Serial Command Speed Error / Speed Selection Error

In serial or analog speed control mode, if no valid speed command is received within LT03+20 seconds, it will be triggered. Not effective during maintenance operation. Solution: Check the communication or wiring of the controller to ensure that the speed command is given in a timely manner.

ESD/ETS Input Failure

When the input is configured as Emergency Deceleration (ESD) or Emergency Terminal Deceleration (ETS), if the input is not at a high level during startup, a fault is reported. Ensure that the safety circuit signal is normal.

Preventive maintenance and component replacement cycle

F5 drives are designed to have a long lifespan, but some components may age over time. Based on manual recommendations:

Typical failure phenomena of component standard replacement cycle

The cooling fan operates automatically with temperature control, but it is recommended to overheat (EOH), make noise, and not turn for 10 years

The main circuit electrolytic capacitor has a large voltage ripple and overvoltage/undervoltage false alarm after 10 years (normal environment)

Abnormal parameter storage and EEPROM failure of electrolytic capacitors on the control board after 10 years

Relay inspection results show that the contacts are stuck or unable to engage

Long term storage capacitor activation: If stored for more than 1 year after power failure, the capacitor needs to be aged before powering on.
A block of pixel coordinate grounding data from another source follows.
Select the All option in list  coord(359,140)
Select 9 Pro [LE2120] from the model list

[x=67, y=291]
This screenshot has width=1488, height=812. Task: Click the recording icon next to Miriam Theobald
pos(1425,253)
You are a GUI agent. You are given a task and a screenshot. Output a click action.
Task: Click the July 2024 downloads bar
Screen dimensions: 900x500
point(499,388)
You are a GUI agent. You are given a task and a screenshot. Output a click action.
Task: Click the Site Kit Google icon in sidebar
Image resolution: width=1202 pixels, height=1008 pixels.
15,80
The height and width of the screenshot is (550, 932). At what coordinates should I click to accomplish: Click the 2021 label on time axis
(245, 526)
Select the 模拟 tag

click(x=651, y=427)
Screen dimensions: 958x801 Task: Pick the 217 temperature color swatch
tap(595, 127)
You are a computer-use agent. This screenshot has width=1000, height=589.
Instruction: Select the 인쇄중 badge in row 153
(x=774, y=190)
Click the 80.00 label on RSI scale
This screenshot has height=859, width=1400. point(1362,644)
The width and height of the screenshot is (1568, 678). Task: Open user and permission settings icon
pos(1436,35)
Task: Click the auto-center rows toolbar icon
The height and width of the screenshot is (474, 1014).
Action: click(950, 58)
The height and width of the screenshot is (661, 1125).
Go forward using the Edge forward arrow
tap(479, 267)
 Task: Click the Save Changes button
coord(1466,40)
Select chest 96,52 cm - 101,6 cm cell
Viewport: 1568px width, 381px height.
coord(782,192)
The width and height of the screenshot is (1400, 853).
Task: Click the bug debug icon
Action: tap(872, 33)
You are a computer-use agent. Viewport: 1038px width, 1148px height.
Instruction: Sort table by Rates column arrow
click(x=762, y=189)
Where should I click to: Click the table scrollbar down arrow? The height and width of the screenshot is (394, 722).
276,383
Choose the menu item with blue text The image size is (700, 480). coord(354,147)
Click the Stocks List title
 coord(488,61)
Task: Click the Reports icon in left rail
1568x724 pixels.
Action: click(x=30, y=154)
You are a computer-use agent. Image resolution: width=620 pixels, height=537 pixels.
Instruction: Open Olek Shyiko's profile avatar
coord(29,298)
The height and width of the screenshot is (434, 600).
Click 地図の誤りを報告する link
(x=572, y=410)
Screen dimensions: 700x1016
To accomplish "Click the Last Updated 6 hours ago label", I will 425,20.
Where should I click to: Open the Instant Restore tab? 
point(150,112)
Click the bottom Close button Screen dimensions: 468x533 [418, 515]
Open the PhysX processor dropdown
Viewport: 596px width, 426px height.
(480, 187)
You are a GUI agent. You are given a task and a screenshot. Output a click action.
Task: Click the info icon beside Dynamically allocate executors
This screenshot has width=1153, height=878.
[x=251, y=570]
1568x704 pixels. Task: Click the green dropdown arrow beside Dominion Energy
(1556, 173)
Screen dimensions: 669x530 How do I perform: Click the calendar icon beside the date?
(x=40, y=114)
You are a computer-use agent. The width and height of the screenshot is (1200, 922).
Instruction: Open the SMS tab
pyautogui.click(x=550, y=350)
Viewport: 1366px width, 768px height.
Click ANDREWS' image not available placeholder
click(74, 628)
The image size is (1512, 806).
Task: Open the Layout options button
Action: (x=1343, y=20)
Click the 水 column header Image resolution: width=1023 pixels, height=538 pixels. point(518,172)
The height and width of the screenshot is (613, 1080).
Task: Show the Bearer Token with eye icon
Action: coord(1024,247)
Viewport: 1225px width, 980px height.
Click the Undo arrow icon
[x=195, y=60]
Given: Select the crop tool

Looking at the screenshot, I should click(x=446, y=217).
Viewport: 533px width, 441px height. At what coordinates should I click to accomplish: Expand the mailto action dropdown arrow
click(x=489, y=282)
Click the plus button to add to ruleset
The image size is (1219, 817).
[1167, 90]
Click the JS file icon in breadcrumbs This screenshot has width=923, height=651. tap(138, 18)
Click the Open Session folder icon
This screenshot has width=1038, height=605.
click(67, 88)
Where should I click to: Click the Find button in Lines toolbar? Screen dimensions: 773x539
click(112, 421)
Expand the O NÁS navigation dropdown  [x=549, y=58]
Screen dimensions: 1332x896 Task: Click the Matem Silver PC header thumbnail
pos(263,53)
Specific steps are described in section 2.2.11: For drives stored for 1-2 years, power on for 1 hour without modulation; For storage for 2-3 years, an adjustable power supply should be used to slowly increase the voltage (held in stages according to the voltage level). If stored for more than 3 years, double the processing time for each additional year, or consider replacing the capacitor.

Insulation test: According to EN60204-1, a 500VDC megohmmeter is allowed, but all input terminals (L1, L2, L3), DC terminals (++, PA+, PB, -), and output terminals (U, V, W) must be short circuited together, and all 24V control signals must be grounded. Do not use AC voltage to test insulation, otherwise it may damage semiconductors and capacitors.

Advanced features and optimization suggestions

Inertial learning and FFTC: To achieve optimal ride comfort, LL10 inertia learning can be performed under balanced car conditions. The driver will automatically calculate the total inertia of the system (LC41) and activate feedforward torque control (FFTC). After learning, LC02 speed gain optimization can be used to adjust the response from soft to hard.

Pre torque adjustment:

When there is no weighing device, use closed-loop synthesis pre torque (LC01=5). The initial setting is to manually adjust LC10 (recommended 500~2000) and LC11 using closed-loop FOC (LC01=2), and then switch to synthesis mode after the rolling reduction. The drive will remember 90% of the load from the previous cycle as the pre torque for the next cycle.

When there is a weighing device, use closed-loop simulation pre torque (LC01=3) to calibrate the pre torque at no-load and full load through LA15 (gain) and LA17 (offset).

Maintenance operation and unexpected movement: During maintenance operation, the maintenance speed input (function 32) should be kept high, otherwise the driver may falsely report "enable premature removal". Unexpected movement detection is automatically disabled during maintenance operations.

Firmware version compatibility: v3.34 keyboard and control card v4.3 and above are compatible, and can upload parameters of v3.21 and above versions. The old version keyboard cannot download v3.34 configuration.